Crossing Borders in Victorian Travel: Spaces, Nations and Empires (Newcastle-upon-Tyne: Cambridge Scholars, 2018)
Edited by Barbara Franchi and Elvan Mutlu
How did Victorian travellers define and challenge the notion of Empire? How did the multiple forms of Victorian travel literature, such as fiction, travel accounts, newspapers, and poetry, shape perceptions of imperial and national spaces, in the British context and beyond? This collection examines how, in the Victorian era, space and empire were shaped around the notion of boundaries, by travel narratives and practices, and from a variety of methodological and critical perspectives.

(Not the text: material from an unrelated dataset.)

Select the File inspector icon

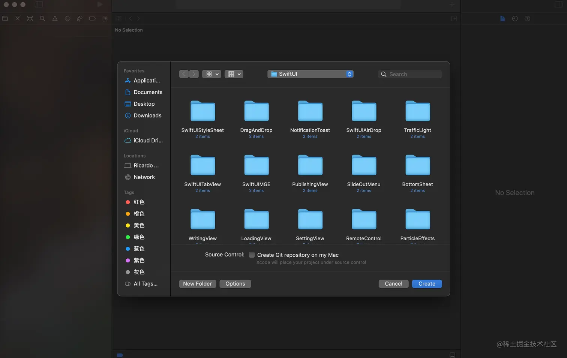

From the travel writings of artists and polymaths such as Carmen Sylva and Richard Burton, to a reassessment of Rudyard Kipling’s, H. G. Wells’s and Julia Pardoe’s cross-cultural and cross-gender travels, this collection assesses a broad range of canonical and lesser-studied Victorian travel texts and genres, and evaluates the representation of empires, nations, and individual identity in travel accounts covering Europe, Asia, Africa and Britain.
Dr Barbara Franchi is Associate Lecturer in English at the University of Kent and Canterbury Christ Church University.
Dr Elvan Mutlu is Assistant Professor of English Language and Literature at Mehmet Akif Ersoy University, (Turkey).
Contributors: Lara Atkin, John Anders, Silvia Antosa, Rebecka Klette, Asli Kutluk, Barbara Franchi, Heidi Liedke, Elvan Mutlu, Laura Nixon, Elizabeth Rawlinson-Mills.